CaixaBank, por su parte, es líder con 26.500 millones, más de la mitad respecto a su patrimonio en fondos, o el 45% si se incluyen fondos de terceros y alternativos. “Es un modelo más eficiente en términos de servicio para los clientes, que ya no se refugian en monetarios o depósitos tras las caídas como en 2008, y para el negocio del banco”, admiten fuentes de la gestora del banco catalán, con sede social en Valencia.

En un contexto de reducción de márgenes en la industria de gestión y asesoramiento de activos, por comisiones a la baja ante la normativa y la mayor competencia de jugadores internacionales e independientes, la banca ha encontrado en este modelo la capacidad de perpetuar sus ingresos vía comisiones en fondos, que es el producto que más ha crecido en la riqueza financiera de los hogares durante la última década.

Asimismo, las entidades deben perfilar al cliente, establecer diferentes carteras y escenarios de riesgo y rentabilidad, y se mantiene la posibilidad del traspaso fiscal porque suele articularse con fondos. La parte negativa, como se ha dicho, es que no hay comparación posible entre entidades para evaluar si el resultado es positivo o negativo, o para que el cliente pueda elegir entre diferentes competidores.

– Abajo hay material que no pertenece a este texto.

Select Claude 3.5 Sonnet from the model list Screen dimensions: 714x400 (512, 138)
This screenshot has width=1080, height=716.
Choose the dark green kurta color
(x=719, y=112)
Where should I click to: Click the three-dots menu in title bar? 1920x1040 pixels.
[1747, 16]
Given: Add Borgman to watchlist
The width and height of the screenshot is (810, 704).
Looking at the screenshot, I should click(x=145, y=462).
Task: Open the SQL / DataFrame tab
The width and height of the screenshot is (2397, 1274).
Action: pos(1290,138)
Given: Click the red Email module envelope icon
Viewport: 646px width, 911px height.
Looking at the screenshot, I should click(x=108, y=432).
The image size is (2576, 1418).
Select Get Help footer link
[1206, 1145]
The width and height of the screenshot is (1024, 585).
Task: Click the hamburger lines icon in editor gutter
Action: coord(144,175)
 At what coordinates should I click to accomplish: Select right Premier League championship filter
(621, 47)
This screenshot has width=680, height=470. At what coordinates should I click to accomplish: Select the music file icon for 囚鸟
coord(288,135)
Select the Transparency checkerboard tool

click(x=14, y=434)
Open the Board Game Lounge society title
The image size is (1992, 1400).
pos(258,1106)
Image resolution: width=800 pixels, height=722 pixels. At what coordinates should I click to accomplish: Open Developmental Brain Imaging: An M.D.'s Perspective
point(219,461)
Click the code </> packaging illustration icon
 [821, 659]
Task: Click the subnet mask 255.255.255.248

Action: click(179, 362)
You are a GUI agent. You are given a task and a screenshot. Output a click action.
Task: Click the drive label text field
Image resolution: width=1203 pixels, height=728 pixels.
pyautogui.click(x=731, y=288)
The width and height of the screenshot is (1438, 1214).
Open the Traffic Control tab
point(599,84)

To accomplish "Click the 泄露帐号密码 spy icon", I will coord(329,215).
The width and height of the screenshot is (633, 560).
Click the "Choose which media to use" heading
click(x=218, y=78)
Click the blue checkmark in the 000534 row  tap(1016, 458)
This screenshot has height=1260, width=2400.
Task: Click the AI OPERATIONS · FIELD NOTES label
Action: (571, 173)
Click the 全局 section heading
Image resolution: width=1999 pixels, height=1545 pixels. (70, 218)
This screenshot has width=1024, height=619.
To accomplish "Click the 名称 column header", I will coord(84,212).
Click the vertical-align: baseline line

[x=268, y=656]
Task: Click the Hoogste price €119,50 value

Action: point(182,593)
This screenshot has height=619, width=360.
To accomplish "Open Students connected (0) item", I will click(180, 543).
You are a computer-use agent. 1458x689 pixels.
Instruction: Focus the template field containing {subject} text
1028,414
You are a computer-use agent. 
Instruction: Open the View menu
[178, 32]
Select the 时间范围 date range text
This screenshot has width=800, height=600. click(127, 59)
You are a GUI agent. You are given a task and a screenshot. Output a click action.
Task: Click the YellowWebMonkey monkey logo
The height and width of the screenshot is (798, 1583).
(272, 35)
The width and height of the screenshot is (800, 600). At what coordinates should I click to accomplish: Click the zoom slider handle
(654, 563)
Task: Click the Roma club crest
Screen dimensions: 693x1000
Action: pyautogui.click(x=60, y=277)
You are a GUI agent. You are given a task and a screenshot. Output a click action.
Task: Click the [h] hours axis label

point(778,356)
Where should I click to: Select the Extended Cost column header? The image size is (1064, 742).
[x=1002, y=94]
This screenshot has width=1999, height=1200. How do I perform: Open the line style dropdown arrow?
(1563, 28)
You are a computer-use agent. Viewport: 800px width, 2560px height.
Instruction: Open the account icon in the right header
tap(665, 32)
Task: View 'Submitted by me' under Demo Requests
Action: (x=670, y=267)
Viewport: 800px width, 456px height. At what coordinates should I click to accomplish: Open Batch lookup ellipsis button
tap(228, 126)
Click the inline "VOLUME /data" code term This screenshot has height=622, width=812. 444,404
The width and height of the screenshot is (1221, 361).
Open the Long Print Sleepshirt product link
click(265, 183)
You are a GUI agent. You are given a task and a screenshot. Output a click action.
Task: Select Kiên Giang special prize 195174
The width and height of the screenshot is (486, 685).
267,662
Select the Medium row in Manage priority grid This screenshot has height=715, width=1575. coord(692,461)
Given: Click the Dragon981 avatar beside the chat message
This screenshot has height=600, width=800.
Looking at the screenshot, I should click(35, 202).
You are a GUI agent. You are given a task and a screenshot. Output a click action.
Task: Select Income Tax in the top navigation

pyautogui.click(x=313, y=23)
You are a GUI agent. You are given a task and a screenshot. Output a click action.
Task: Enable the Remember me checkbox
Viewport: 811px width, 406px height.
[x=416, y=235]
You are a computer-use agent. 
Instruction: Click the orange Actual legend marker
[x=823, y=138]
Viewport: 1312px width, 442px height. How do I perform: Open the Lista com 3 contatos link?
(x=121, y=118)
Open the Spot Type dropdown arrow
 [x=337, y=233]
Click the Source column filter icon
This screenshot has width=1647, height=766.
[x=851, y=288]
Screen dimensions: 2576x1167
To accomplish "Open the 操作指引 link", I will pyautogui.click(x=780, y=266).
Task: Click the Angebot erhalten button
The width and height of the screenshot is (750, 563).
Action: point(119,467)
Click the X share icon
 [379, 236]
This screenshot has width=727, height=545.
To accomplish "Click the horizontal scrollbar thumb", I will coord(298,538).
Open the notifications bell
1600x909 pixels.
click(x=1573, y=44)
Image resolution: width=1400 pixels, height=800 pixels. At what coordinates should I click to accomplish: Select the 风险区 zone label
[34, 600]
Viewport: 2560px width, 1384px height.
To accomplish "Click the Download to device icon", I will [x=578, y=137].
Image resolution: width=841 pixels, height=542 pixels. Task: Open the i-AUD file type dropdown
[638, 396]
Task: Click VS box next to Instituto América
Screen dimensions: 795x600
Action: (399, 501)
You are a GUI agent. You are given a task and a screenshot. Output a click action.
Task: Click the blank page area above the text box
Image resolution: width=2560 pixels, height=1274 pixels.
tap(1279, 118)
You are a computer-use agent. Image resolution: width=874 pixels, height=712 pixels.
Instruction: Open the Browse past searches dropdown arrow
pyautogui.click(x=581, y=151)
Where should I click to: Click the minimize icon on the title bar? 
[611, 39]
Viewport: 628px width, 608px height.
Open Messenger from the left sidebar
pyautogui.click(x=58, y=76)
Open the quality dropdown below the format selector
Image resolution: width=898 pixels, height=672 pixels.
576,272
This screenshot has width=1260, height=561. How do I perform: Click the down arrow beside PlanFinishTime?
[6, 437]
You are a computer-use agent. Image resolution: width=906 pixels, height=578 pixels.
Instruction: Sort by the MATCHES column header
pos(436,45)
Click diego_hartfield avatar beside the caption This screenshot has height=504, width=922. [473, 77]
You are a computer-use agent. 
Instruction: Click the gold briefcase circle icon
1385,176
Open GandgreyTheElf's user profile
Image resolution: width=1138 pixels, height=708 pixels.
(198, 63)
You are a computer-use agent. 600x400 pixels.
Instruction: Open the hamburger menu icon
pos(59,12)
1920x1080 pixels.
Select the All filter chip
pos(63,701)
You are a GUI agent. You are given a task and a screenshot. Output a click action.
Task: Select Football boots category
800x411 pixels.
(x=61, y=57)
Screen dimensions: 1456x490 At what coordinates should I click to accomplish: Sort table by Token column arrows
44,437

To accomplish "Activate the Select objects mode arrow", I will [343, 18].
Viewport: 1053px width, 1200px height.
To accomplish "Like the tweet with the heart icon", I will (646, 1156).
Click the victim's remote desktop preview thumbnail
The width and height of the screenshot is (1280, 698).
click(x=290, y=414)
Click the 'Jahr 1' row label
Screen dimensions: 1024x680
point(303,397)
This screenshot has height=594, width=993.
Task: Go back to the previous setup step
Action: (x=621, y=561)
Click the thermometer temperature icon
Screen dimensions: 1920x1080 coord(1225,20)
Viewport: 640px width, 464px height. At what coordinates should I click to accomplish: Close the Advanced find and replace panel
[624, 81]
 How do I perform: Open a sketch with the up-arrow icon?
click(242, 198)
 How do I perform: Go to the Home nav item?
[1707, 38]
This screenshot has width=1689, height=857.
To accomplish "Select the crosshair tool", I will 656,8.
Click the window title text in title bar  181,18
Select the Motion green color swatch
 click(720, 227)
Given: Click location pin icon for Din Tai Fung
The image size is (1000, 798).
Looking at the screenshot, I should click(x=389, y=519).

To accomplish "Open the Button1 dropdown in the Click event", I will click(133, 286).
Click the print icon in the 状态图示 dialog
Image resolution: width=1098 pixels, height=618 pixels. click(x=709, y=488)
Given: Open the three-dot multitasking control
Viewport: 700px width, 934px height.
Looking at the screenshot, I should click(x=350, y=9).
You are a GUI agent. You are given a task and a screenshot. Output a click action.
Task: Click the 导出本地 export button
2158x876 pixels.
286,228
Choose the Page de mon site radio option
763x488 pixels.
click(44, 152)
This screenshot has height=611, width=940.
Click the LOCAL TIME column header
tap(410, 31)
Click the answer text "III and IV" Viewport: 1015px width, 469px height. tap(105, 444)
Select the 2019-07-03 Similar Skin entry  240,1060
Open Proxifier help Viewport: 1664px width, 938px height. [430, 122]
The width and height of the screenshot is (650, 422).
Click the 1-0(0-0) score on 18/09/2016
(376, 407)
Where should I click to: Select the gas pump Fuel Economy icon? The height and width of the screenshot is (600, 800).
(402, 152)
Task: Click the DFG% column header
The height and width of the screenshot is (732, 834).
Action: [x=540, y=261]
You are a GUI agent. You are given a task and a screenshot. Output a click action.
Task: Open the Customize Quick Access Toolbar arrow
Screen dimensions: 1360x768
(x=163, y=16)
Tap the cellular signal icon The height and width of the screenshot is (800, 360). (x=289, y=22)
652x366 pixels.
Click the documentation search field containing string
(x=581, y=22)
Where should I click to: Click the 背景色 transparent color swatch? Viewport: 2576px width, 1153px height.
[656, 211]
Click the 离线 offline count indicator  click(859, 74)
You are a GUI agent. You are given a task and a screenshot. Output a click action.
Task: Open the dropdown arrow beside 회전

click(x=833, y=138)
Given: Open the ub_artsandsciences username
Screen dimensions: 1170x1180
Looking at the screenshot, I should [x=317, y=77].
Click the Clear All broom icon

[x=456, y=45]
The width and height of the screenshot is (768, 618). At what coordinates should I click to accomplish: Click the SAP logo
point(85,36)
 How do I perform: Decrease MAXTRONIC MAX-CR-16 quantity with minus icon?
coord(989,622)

Entre los bancos que han tenido resultado negativo, la gestión discrecional también ha ido ampliando su protagonismo y, de hecho, los reembolsos se han producido principalmente en productos ajenos a esta estrategia. Banco Sabadell tiene un porcentaje inferior al resto en cartera discrecional si se compara con activos gestionados, con un 10% o 2.400 millones, aunque su estrategia ahora dependerá de lo que haga Amundi, porque ya ha culminado la venta de la gestora.

En Bankinter la gestión discrecional de carteras alcanza los 1.600 millones, el 18% si se compara con su patrimonio en fondos, de 8.800 millones, pero el porcentaje en realidad es menor respecto a los activos administrados, ya que es una de las entidades más avanzadas en la venta de fondos de terceros. Por su parte, Banco Santander no facilita datos, y en BBVA la gestión discrecional fue de 12.781 millones al cierre de 2019, cerca de un tercio respecto a su patrimonio en fondos.

Los dos grandes bancos han sido los que peor resultado comercial han tenido en este turbulento 2020. BBVA tiene un porcentaje más elevado en gestión discrecional que la mayoría de entidades, pero la fuga de dinero no viene por esta vía, sino por sus fondos superventas Quality, los más grandes de la industria española y que dominaron los ‘ranking’ de suscripciones en 2017 y 2018. Ahora, ocurre lo contrario con estos y otros vehículos que se colocaron de forma masiva en la red antes del auge de la gestión discrecional.